Me pasa el brazo por los hombros, me pega a su costado y salimos a la calle. Caminamos un rato en silencio. Yo no digo nada porque físicamente soy incapaz, y Edward no dice nada porque sé que no sabe qué decir. La sorpresa me ha dejado hecha un guiñapo, pero mi cerebro funciona mejor que antes y me está haciendo revivir recuerdos con los que ya he pasado demasiado tiempo últimamente. Mi madre. Yo. Y ahora Edward.
Edward me mete en el coche con sumo cuidado, como si le preocupara que fuera a romperme. Es posible, si es que no estoy rota ya. Me gustaría rebobinar la noche, cambiar muchas cosas, pero ¿qué ganaría con eso? ¿Seguir en la oscuridad, ignorante de la verdad?

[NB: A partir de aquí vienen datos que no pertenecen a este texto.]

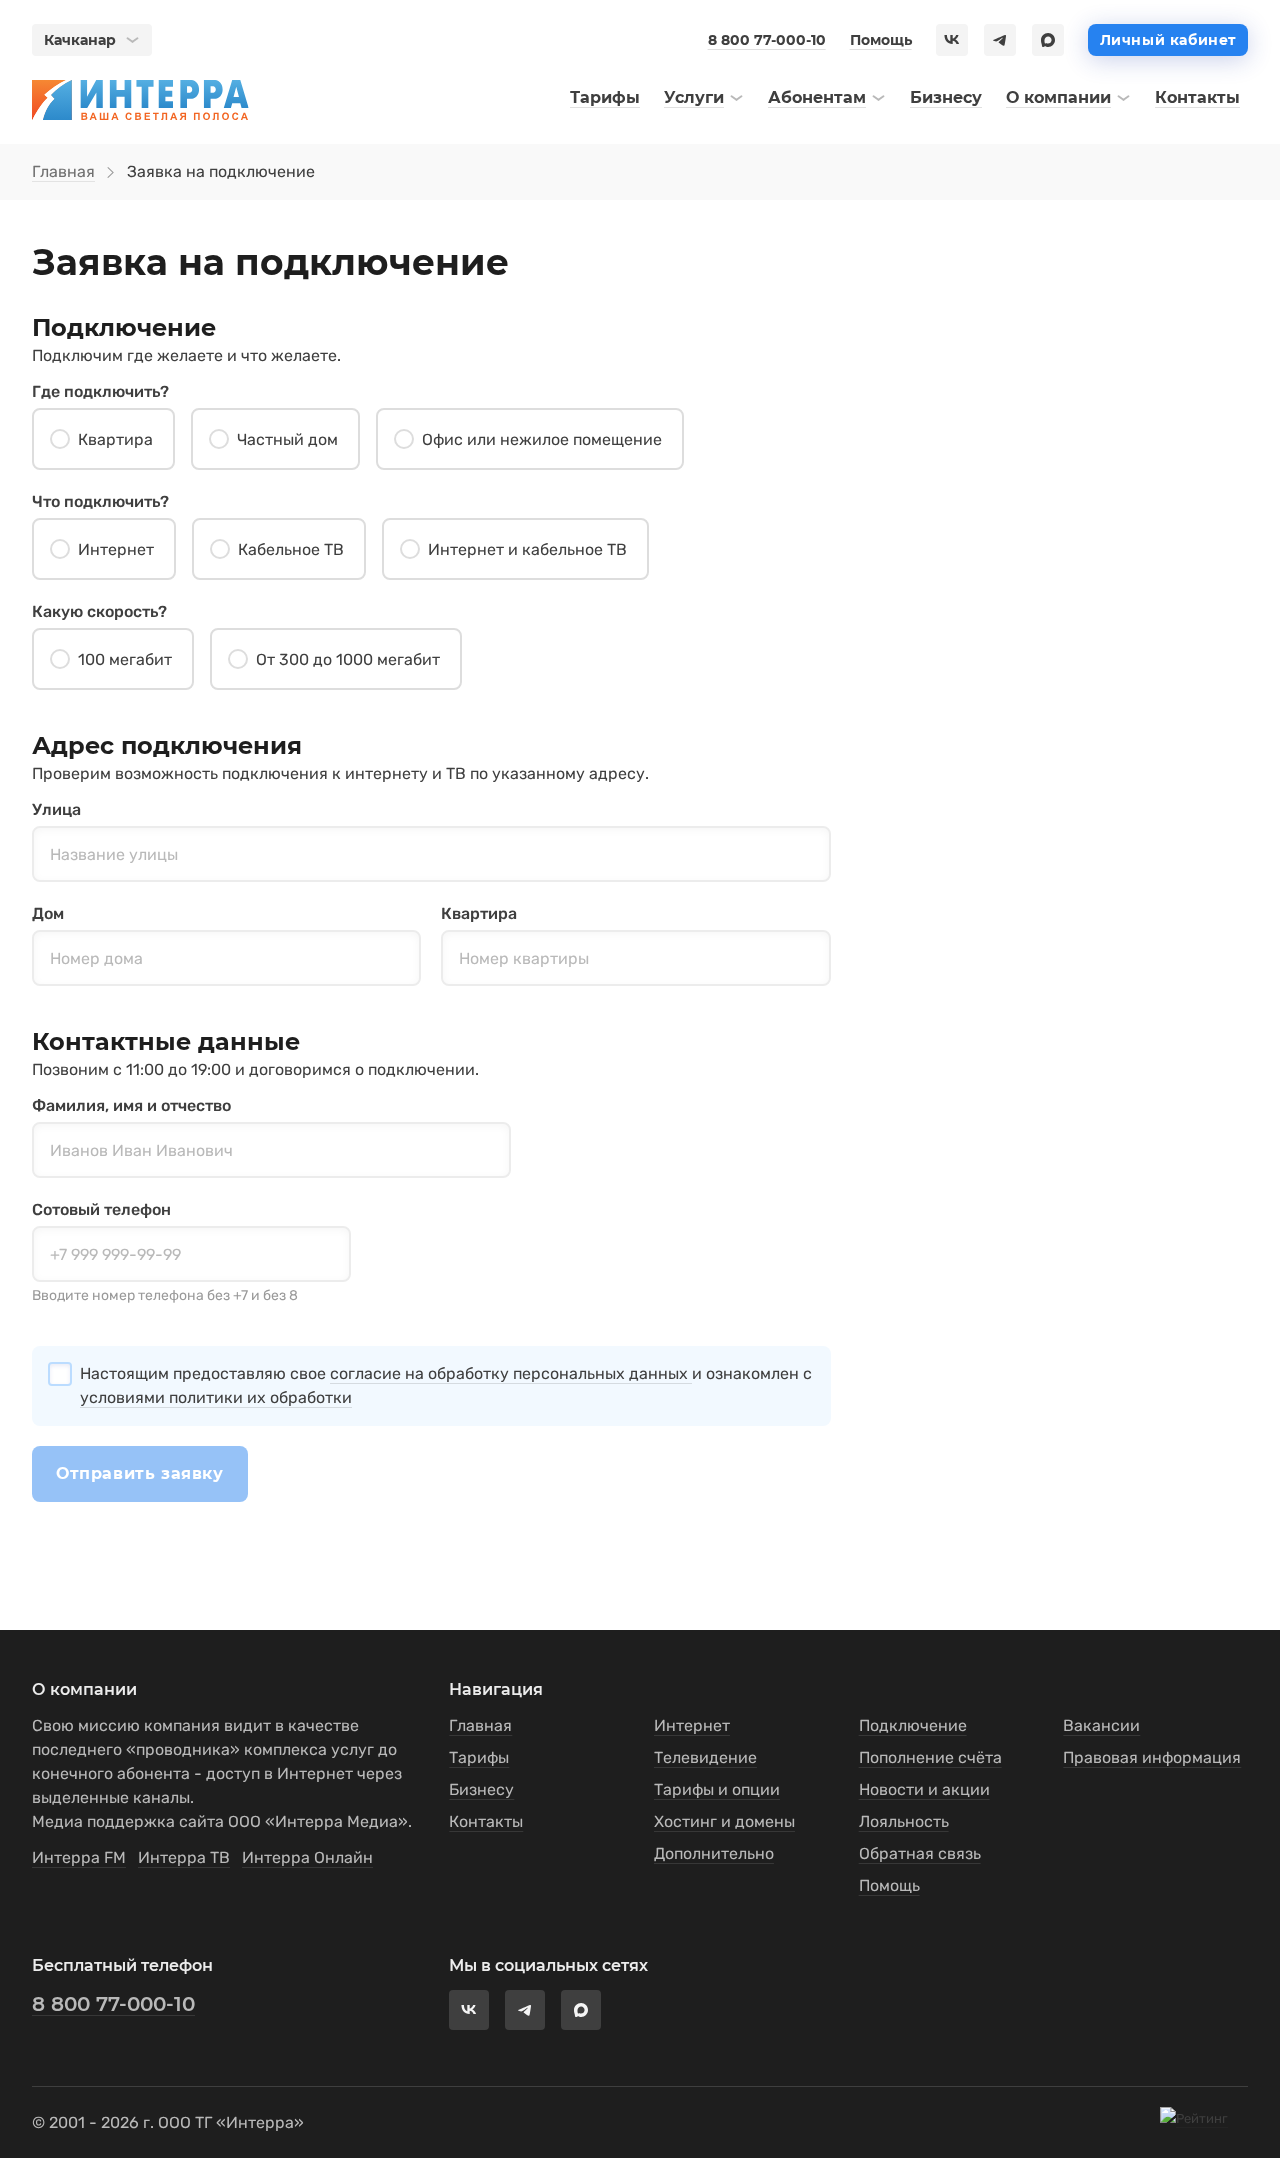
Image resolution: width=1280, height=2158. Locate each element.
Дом (48, 913)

—¿Quieres que te lleve a casa? —pregunta acomodándose en el asiento del conductor.
Me vuelvo hacia él como un autómata. Se han vuelto las tornas. Ahora es él quien lo lleva todo escrito en la cara, no yo.
—¿Adónde, si no, iba a querer que me llevaras?
Baja la mirada y pone en marcha el motor. Me lleva a casa con un tema de Snow Patrol sonando de fondo que me recuerda que abra los ojos.
El trayecto se me hace largo y lento, como si intentara que no llegásemos nunca, y cuando para el coche en casa de la abuela abro la puerta para bajarme enseguida.
—Bella… —dice, y suena desesperado.
Me coge por el brazo y me impide continuar, pero no dice nada más. No estoy segura de que haya nada que decir, y es evidente que él tampoco.
—¿Qué? —inquiero, esperando despertarme en cualquier momento y encontrarme envuelta en «lo que más le gusta», a salvo en su cama, lejos de la dura y cruda realidad que he descubierto. Una realidad que me resulta demasiado familiar.
Pero entonces el móvil de Edward rompe el silencio. Maldice y pulsa el botón de «Rechazar». Vuelve a sonar.
—¡Joder! —exclama tirándolo contra el salpicadero.
Tras un instante, suena de nuevo.
—Más te vale cogerlo —le espeto liberándome de su mano—. Imagino que se mueren por pagar miles de libras por pasar una noche con el chico de compañía más famoso de todo Londres. Así podrás sacarte un dinero extra mientras te follas a alguien. Seguro que te debo una fortuna.
Ignoro su gesto de dolor y lo dejo en el coche, decidida a invertir mi energía en olvidar a la segunda persona metida en la prostitución que he conocido en mi corta vida. Excepto que ésta me aceptaba y me reconfortaba. A ésta me va a costar olvidarla. Ya siento la triste y fría soledad que me espera.